Early Christianity
Christianity is in a direct sense an offshoot of Judaism, because
Jesus and his immediate followers were Jews living in Palestine and Jesus was
believed by his followers to have fulfilled the Old Testament prophecies of the
Messiah. Following a trend of proselytization in the Judaism of that period
Christianity was from its beginnings expansionist. Its early missionaries (the
most notable of whom was St. Paul, who was also responsible for the formulation
of elements of Christian doctrine) spread its teachings in Asia Minor,
Alexandria, Greece, and Rome. Missions have remained a major element in
Christianity to the present day.
For the first three centuries of Christianity, history is
dependent on apologetic and religious writings; there are no chronicles.
Historians differ greatly on how far back the 4th-century picture of the church
(which is quite clear) can be projected, especially respecting organization by
bishops (each bishop a monarch in the church of his city), celebration of a liturgy
entailing a sacrament and a sacrifice, and claims by the bishop of Rome to be
head of all the churches. There is evidence for these features in the 2d century.
A first problem for
Christians was how to resist attempts to interpret the new beliefs in pagan
terms (e.g. Gnosticism). The earliest sectarian deviations were those of
Marcion and of Montanus (2d cent.). They were handled resolutely by the church;
the teachers of novelty were expelled (excommunicated).

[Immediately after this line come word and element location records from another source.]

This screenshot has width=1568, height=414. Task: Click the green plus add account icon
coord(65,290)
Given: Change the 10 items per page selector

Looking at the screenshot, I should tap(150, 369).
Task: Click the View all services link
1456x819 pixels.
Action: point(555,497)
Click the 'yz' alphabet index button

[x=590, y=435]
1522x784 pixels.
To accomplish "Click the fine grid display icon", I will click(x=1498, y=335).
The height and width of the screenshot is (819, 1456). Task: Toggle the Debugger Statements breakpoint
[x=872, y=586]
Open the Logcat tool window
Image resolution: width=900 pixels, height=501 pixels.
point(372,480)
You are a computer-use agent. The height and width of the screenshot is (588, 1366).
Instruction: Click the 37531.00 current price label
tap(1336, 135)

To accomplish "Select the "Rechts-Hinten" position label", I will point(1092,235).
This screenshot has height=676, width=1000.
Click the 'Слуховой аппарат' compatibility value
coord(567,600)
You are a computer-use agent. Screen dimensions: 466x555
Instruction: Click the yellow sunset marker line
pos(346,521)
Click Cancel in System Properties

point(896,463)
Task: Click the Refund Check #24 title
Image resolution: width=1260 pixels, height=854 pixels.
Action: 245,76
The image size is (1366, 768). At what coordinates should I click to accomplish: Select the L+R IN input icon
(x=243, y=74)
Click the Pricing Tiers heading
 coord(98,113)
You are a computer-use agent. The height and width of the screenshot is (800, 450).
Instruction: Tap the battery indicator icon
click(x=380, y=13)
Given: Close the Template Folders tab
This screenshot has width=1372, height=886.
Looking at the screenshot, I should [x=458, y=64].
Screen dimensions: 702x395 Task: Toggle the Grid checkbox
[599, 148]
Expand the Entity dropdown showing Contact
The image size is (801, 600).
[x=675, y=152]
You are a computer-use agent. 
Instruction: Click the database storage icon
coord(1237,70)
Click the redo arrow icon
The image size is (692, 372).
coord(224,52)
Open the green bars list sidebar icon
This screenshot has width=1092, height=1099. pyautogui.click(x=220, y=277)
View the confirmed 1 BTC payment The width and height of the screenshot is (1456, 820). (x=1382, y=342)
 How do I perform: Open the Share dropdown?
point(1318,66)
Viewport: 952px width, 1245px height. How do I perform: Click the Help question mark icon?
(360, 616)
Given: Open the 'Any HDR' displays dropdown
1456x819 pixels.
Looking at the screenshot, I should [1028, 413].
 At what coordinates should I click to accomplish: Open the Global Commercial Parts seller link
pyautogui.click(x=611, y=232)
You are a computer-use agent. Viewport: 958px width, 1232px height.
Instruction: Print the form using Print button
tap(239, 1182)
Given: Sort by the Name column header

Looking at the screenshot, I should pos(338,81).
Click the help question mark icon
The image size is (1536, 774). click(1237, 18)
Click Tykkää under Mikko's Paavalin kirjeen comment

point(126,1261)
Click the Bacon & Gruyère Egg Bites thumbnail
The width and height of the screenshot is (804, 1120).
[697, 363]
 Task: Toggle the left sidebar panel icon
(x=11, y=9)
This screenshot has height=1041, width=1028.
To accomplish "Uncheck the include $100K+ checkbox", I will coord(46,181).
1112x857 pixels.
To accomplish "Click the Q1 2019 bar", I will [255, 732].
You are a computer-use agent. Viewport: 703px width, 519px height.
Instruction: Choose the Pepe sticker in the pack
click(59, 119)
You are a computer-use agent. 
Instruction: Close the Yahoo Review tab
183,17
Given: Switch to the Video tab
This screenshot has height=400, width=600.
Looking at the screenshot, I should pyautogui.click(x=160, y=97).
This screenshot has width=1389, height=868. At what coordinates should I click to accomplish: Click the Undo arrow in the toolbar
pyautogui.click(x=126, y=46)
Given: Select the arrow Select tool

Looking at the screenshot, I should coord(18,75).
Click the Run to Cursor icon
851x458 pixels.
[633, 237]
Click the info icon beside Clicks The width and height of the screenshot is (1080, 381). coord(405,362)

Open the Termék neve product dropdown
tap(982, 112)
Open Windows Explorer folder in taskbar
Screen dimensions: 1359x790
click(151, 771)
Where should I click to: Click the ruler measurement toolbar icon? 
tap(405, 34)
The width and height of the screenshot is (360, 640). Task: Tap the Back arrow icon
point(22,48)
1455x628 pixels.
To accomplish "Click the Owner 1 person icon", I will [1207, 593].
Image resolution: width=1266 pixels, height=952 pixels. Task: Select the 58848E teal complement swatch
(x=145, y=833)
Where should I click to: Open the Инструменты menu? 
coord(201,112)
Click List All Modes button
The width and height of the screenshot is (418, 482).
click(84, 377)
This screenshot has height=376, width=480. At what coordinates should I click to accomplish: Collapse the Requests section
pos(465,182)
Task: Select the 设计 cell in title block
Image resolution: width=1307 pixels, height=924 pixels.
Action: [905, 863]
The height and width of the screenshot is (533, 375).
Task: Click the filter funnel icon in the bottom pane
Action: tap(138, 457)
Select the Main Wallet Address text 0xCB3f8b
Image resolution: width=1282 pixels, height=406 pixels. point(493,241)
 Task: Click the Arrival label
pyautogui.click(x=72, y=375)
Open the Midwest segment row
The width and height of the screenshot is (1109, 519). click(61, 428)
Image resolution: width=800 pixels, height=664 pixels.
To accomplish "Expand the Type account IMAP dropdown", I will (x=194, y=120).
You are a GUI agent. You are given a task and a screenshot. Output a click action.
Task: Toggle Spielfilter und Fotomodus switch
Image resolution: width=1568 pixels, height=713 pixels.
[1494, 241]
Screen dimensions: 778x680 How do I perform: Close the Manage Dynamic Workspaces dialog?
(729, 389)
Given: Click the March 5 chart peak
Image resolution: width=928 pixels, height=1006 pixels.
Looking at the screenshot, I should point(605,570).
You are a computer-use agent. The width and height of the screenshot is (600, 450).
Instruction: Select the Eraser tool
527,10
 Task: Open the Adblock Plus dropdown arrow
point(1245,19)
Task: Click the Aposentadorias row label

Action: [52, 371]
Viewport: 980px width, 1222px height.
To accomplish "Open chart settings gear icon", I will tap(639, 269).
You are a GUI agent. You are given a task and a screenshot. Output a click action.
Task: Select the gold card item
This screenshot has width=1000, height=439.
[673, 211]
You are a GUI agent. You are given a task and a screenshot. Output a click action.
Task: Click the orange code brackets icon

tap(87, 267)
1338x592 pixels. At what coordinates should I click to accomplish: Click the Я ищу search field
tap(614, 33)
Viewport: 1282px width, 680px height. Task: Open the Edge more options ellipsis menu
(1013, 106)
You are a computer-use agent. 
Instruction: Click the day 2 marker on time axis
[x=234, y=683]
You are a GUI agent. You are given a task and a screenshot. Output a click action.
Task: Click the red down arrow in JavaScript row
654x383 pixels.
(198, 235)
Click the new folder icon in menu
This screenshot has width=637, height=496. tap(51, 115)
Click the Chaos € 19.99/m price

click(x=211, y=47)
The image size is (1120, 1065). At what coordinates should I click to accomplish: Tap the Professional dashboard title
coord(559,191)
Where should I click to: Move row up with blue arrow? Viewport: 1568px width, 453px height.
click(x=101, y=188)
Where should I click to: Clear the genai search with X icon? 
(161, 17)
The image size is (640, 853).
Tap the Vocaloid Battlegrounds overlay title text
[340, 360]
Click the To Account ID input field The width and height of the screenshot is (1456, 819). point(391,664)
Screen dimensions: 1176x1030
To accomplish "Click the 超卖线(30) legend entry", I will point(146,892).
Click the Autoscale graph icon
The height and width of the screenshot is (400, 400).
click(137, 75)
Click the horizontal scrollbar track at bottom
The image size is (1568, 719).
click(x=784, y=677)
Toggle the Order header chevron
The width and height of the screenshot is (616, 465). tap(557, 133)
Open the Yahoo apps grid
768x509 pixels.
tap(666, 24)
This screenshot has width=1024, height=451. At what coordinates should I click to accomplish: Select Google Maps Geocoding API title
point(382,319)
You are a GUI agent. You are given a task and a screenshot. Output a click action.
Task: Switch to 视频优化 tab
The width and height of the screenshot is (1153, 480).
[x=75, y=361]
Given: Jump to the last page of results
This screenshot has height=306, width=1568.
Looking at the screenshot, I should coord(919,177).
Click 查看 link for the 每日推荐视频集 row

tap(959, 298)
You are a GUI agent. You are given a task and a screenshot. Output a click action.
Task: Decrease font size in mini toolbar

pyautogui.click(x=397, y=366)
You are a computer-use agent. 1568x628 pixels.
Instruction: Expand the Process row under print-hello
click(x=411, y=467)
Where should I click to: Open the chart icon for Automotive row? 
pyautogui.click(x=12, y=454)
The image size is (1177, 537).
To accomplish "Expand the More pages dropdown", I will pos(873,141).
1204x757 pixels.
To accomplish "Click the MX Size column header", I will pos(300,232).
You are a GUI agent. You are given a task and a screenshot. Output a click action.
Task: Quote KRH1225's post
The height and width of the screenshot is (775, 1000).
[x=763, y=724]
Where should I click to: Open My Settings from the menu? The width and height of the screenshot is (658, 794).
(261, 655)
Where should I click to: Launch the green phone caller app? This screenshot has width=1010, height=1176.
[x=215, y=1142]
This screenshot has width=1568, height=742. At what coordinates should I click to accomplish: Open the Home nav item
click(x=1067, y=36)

For 250 years it was a martyrs' church; the persecutions were fuelled
by the refusal of Christians to worship the state and the Roman emperor. There
were persecutions under Nero, Domitian, Trajan and the other Antonines,
Maximin, Decius, Valerian, and Diocletian and Galerius; Decius ordered the
first official persecution in 250. In 313, Constantine I and Licinius announced
toleration of Christianity in the Edict of Milan. In the East the church passed
from persecution directly to imperial control (caesaropapism), inaugurated by Constantine , enshrined
later in Justinian's laws, and always a problem for the Orthodox churches. In
the West the church remained independent because of the weakness of the emperor
and the well-established authority of the bishop of Rome .
Controversy and Growth
For 300 years after A.D. 275 the church in the East was occupied
with doctrinal controversies—Arianism, Nestorianism, Monophysitism, and
Monotheletism. These arguments concerned the manner in which Jesus is both
divine and human. Decisions were made at a series of general councils of
bishops. The Council of Nicea composed the Nicene Creed. These centuries saw a
series of Christian writers of unequaled influence (the Fathers of the Church):
Origen, St. Athanasius, St. Basil the Great, St. Gregory of Nyssa, St. Gregory
Nazianzen, St. John Chrysostom, and Theodoret writing in Greek; St. Ambrose,
St. Jerome, and St. Augustine writing in Latin. Origen and St. Jerome had a special role in the church's
work of determining and preserving the text of the Bible.
From the 3d cent. monasticism was one element of the church. It
was first organized by St. Basil. In the West monasticism was central to the
missionary work of St. Martin (Gaul , 4th cent.) and St. Patrick (Ireland , 5th
cent.). It received definitive shape from St. Benedict and St. Gregory the
Great, who thereby generated a mode of life of continuing vitality in the Roman
Catholic Church.
German invasions slowed the conversion of Western
Europe (e.g., that of England was recommenced in the 6th
cent.). Most of the first invaders were converted to Arian Christianity, but
the pagan Franks (with Clovis )
adopted orthodox Christianity, a fact that probably helped to consolidate their
rule. Out of this kingdom came Pepin and Charlemagne, who, by alliance with the
papacy and proclamation of an empire (800), charted an ideal of the Middle
Ages.
Schism between East and West
In the 7th and 8th cent. the Eastern Church lost to Islam all Asia except Asia Minor .
Alienation from the West was exacerbated by the bitter struggle over iconoclasm;
ecclesiastical animosity between Rome and Constantinople came to a head in the
schism of the 9th cent. This schism centered on the addition of the Filioque
to the Nicene Creed in the West and on the Western church's use of unleavened
bread in the celebration of the mass and insistence on clerical celibacy.
The division between East and West grew wider and attained a sort
of legal permanence in 1054. Eastern and Western Christendom were already, in
the 9th cent. two different cultures; their one common tie was the Christian
doctrine—even worship and practices were very different. From this time it is
customary to distinguish Christian history in its Eastern and Western streams
as that of the Orthodox Eastern Church and Roman Catholic Church.